GREGORY: Can I ask you two quick ones? Elizabeth Warren, who is supposed to head up this consumer bureau...
McCONNELL: Mm-hmm.
GREGORY: ...the president's appointment to do that, would you back her, or would you join Republicans who—to block her nomination?
McCONNELL: Well, we're pretty unenthusiastic about the possibility of Elizabeth Warren. We're pretty unenthusiastic, frankly, about this new agency, and we've sent a letter to the president saying that some changes need to made—be made in the CFPB, the Consumer Financial Protection Board, because as it's currently constituted, it answers to no one and, I think, could be a serious threat to our financial system.

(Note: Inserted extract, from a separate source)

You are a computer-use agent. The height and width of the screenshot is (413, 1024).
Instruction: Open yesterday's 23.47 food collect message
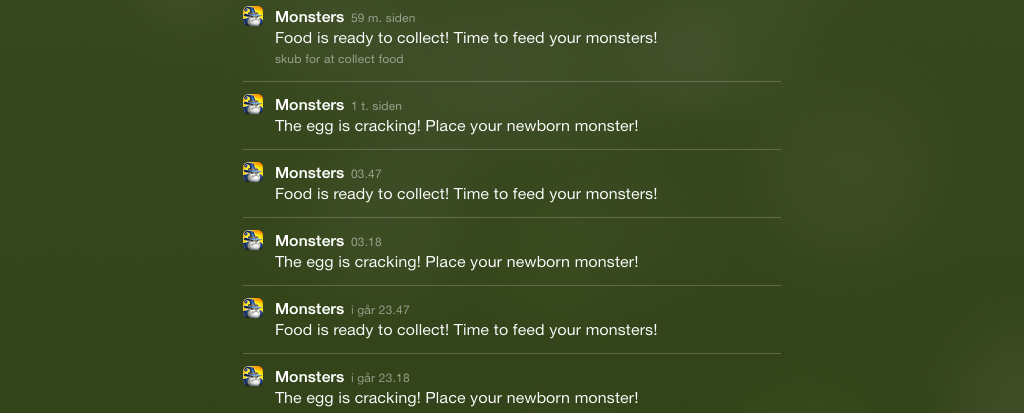(x=466, y=330)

Which is actually the whole point of the CFPB: threatening the status quo of the financial system which allowed the housing crisis, and the resulting global economic meltdown, to happen in the first place. Oh, and to protect actual consumers, the people who do all of the work, keep the economy going, vote, pay the taxes that pay Mitch McConnell's salary.
Obviously it's Wall Street that calls the tune McConnell and the rest of the GOP dance to. That's clear from the lengths they've gone to to make sure American consumers aren't protected.